Friday, November 05, 2004
Tuesday's other losers
Joseph Wilson--When Wilson claimed that his clandestine work proved the Bush administration was lying about alleged Iraqi attempts to procure uranium from Niger, he was lionized as a courageous truthteller willing to stand up to a corrupt and deceitful administration. Oops. In fact, the bipartisan Senate Intelligence Committee review of pre-Iraq war intelligence concluded that Wilson's findings contradicted his earlier public claims and that despite his insistence that his wife, undercover CIA operative Valerie Plame, had had nothing to do with his selection, his work was undertaken after she recommended him for the job. The media buried those reports.
Richard Clarke--Clarke, a former White House counterterrorism czar, was similarly celebrated when he published a book criticizing the Bush administration's conduct of the war on terror and the Iraq war. The Fox News Channel released a transcript of a background briefing Clarke gave while he was still at the White House in which Clarke praised some of the very efforts he would later criticize. Most journalists focused on the propriety of Fox's action, not the contradictions in Clarke's accounts. Clarke also argued that Iraq had never supported al Qaeda, "ever." Several months later, the final 9/11 Commission report, however, quoted an email Clarke had written in 1999 in which he cited the existence of an agreement between Iraq and al Qaeda as evidence that Saddam Hussein had assisted al Qaeda with chemical weapons. Most journalists ignored the revelation.
Dan Rather--The CBS anchor aired a story about "new" documents suggesting that the young George W. Bush had received preferential treatment from political big-wigs to avoid serving in the Vietnam war. The documents were forged--something CBS had been warned about before the story was broadcast. When numerous forensic document experts concluded that the memos were fraudulent, Rather lashed out at his critics as partisan hacks and spoke of the supposed broader truth of the allegations. Although CBS later backed away from the story, Rather never apologized to President Bush.

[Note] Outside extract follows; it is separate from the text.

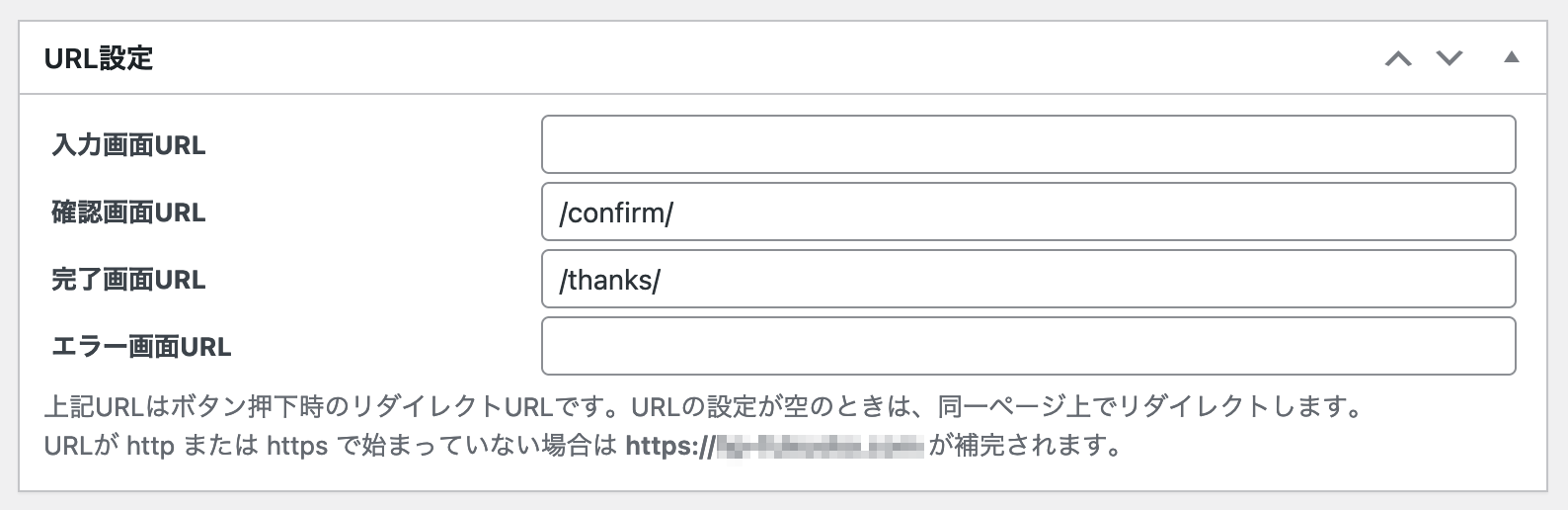Click the エラー画面URL label
This screenshot has width=1568, height=510.
point(140,347)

The Missing Explosives--Eight days before Election Day the New York Times published a major story about missing high explosives in Iraq. The Times's account was based largely on an erroneous assessment from IAEA chief Mohamed El Baradei. The Times collaborated on the piece with 60 Minutes, and a producer from CBS admitted that they had hoped to hold the story for October 31--two days before voters would go to the polls.